50 Films/50 States Part 5.
I have trouble dissecting the eccentricities of the human mind sometimes. Even though I am a card carrying member of this so-called 'race', I find that many of my fellow man, woman and child things possess a measured degree of character differentiation that sets them at sharp odds to my given perspective. Because of my nerdy predilection for cinema, I often find myself scrapping for clues to the how, what and why of the human mechanism within the confines of the motion picture medium. I got several choice examples of what I'm on about right here, plus it will serve to knock off a few more states in the process.
Take, for handy instance, the irresistible, eye sore of deliberate tragedy that is the life of Jonathon Sharkey.
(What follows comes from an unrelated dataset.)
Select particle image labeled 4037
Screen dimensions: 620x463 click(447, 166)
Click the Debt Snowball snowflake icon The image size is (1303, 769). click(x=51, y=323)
Here is a feller so bent in the direction of wrong that he can justify maintaining a lifestyle mash-up of blood drinking, neo-satanism and all around pagan/goth/macho posturing while fostering such lofty political ambitions as running for the part of Governor of the state of Minnesota! His bold and (some might add) dunder headed attempts at such serve as a sort of spring board for an awkward yet functionally amusing, shot for the bare minimum documentary/case study titled, in all fair taste, Impaler.
Said title hails from Sir. Sharkey's blunt platform of discipline in relation to a wide range of criminals and lowlifes. Sharkey states plainly, early on in the film, that any and all terrorists, drug dealers and baby rapers (for scant example) will be subject to blunt force trial, torture and eventually decapitation and impalement. This warped unit sees himself as a bastion of hope for his beloved America (Sharkey also holds future plans of a Presidential run, something that should fitfully suit another film, likely already in the works) and not some weak kneed failure like George W. Bush (himself a ripe target for Sharkey-esque impalement).
All this rant savvy 'look at me, I'm weird!' type nonsense leads to, really is a patchwork dissertation on the punishing particulars of living under the grip of mental illness. In this instance, the filmmakers (Texas native W. Tray White being the main man) have gleaned acute evidence of this man's suffocating urge to dance in the proverbial spotlight. You see folks, in addition to his proclaimed status as a devil adoring, vampiric lord, Jon claims to have plied his natural genius in such arenas as Nascar, pro-wrestling and Law (for a more expansive rundown on all this, check his IMDB profile- http://www.imdb.com/name/nm2652647/bio- it'll enrich your life! no really!). Of course, all of this grows more and more pathetic as the film strays from in house chats with Sharkey and his school bus driver lady friend in snowbound Princeton, MN to outside parties (ex-spouses, pals and legal officials) who tend to highlight the copious holes in Sharkey's train of logic. Overall, not an unbearable slice of 'you can't make this shit up' style of human interest reportage. Plus, it always does my heart good to see any form of social commentary in relation to that lake and lousy sports team saturated state with the often odd-duck political representatives (Jesse 'The Body' Ventura, Al Franken, Brett Favre) that resides just to the west of us. Impaler can be readily snatched off of netflix...probably about all the effort one needs to expend on it.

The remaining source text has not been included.